= Stacey Muruthi =

Singaporean cricketer

Stacey Muruthi or Sreerangam Muruthi (born 31 May 1952) is a cricketer from Singapore and a former captain of the Singapore national cricket team.

Muruthi had made significant contributions to cricket in Singapore: He holds the record for playing 45 consecutive years in the Singapore Cricket Association (SCA) league since 1968, at the age of 60.

Muruthi first played for the Combined Schools, a Singapore Cricket Association Division 2 team in 1968. Two years later, he was playing for the national team, becoming one of the youngest national cricket player, while still a student at Victoria School, at the age of 17. He was on the national team until 2001, including spells as captain in 1976, 1979–1989 and 1994. His sons, Peter and James, are also Singapore cricket internationals.

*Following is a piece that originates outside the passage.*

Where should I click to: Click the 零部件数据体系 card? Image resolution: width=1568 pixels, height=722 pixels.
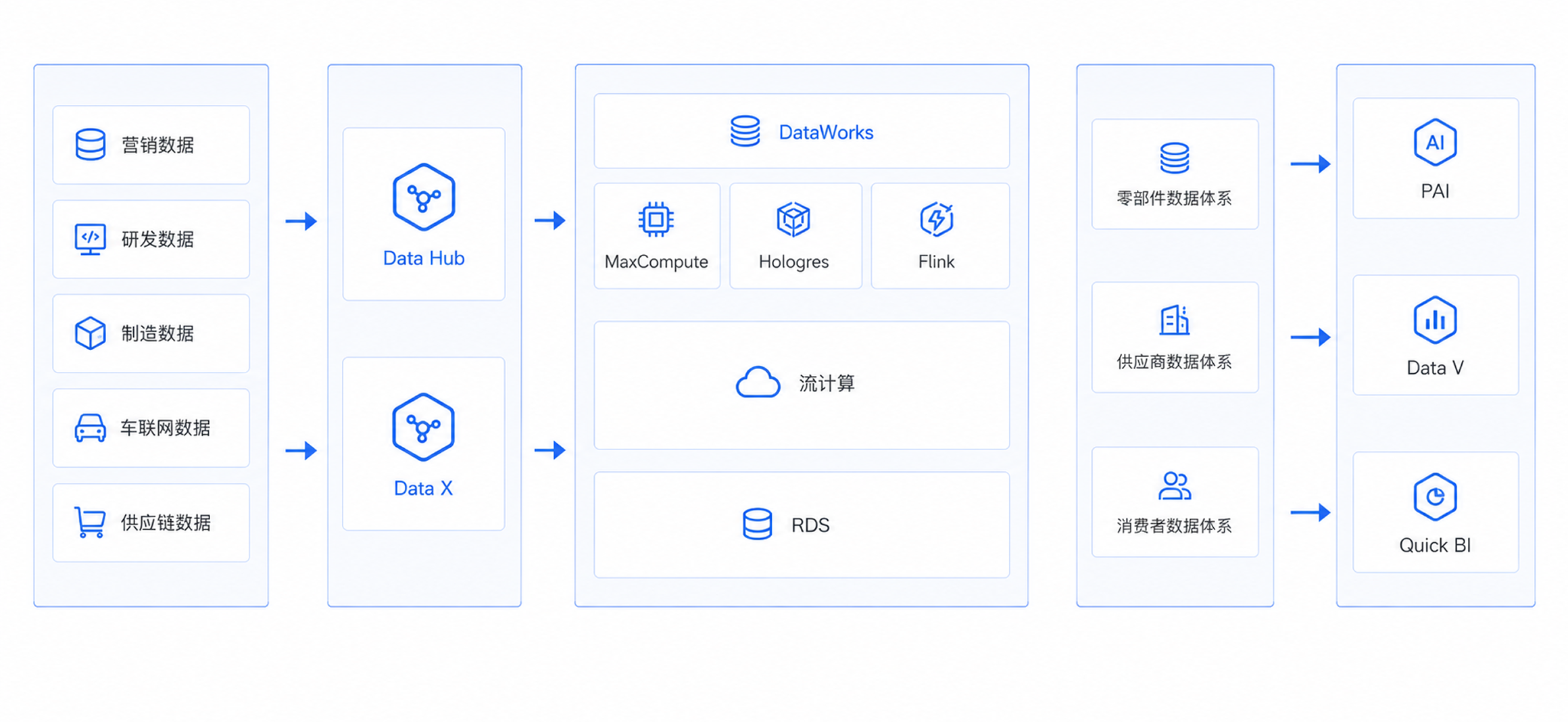1175,174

Muruthi's most notable performance came on 21 February 1973, when playing for a Singapore Selection, he took 4/55 against the Pakistan side in a friendly at the Padang. One of his four wickets was Pakistan captain and batting ace Majid Khan. Zaheer Abbas, regarded as one of the finest batsman produced by Pakistan, commented that "Muruthi, once he masters the art of varying his flight and speed can find a place in any country side."

==Statistics==
Muruthi played 23 ICC Trophy matches between 1979 and 1997, scoring 190 runs at an average of 15.83 and taking 22 wickets at an average of 25.63.

==Personal life==
Muruthi's sons Peter and James Muruthi, nephews Anish, Navin and Prasheen Param, and niece Diviya G K have also represented Singapore in international cricket.